ManşetTürkiye

Demirtaş savunmasını tamamladı, tutukluğa devam

0

Halkların Demokratik Partisi (HDP) eski eş genel başkanı ve İstanbul milletvekili Selahattin Demirtaş, 4 Kasım 2016’da tutuklanmasının ardından tutuklu olduğu dava kapsamında  yargılandığı davanın üçüncü gününde savunmasını tamamladı.

Sincan Cezaevi Kampüsü’nde görülen duruşmaya 50’yi aşkın avukat izledi.  Savcı, mevcut kuvvetli suç şüphesinin bulunması, atılı suçların katalog suçlardan olması, CMK 100 ve devamı maddeler gereğince tutukluluk halinin devamını istedi.

Demirtaş’ın avukatları taleplerini dile getirdi. Mahkeme tutukluluğun devamına karar verdi. Bir sonraki duruşma 11 Nisan 2108’de.

Demirtaş “terör örgütü kurma ve yönetme”, “örgüt propagandası” ve “suç ve suçluyu övme” iddialarıyla suçlanıyor. Diyarbakır’da açılan dava, güvenlik gerekçesiyle Ankara 19. Ağır Ceza Mahkemesi’ne alınmıştı. Bugün duruşması görülen dava, daha önce Demirtaş hakkında hazırlanan ve dokunulmazlığının kaldırılması için TBMM’ye gönderilen 31 fezlekenin toplamından oluşuyor.

Selahattin Demirtaş’ın savunmasından dikkat çeken bazı başlıklar:

“Toplumdaki demokrasi ise yaşayarak inşa edilir”

Toplumdaki demokrasi ise yaşayarak, pratikte hayata geçirilerek inşa edilir.

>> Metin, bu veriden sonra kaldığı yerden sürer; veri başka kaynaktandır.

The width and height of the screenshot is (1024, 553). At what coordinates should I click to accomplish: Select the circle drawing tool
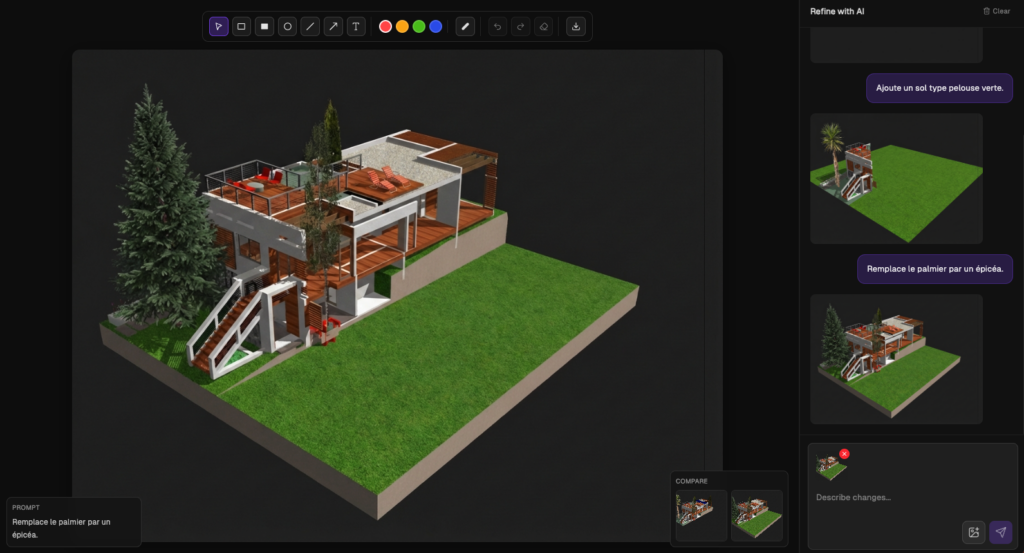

Kültüre dönüştürülür. İnsanları veya toplumu yasalarla demokratikleştiremezsiniz. Üstten bir toplumsal mühendislikle yapamazsınız. Hiçbir toplum bu şekilde demokrasiyi kültür haline dönüştürmez ve demokratik bir topluma dönüşmez. Bunun için bizatihi bunun pratikle yaşanması lazım.

“Bu ikili ilişkilerde de, aile içinde de böyledir, kadın erkek arasındaki ilişkide de böyledir. Medeni Kanun’da, ‘kadın ve erkek arasındaki ilişki demokratik olmalıdır’ yazsanız da bu otomatikman böyle olmuyor. Bunun yaşayarak, deneyerek, yanılarak öğrenilmesi gerekir. Bizim demokratik toplumdan kastımız budur.

“Müdahalelerle karşılaşmasaydık belki PKK’ye silahları bıraktırmış olacaktık ”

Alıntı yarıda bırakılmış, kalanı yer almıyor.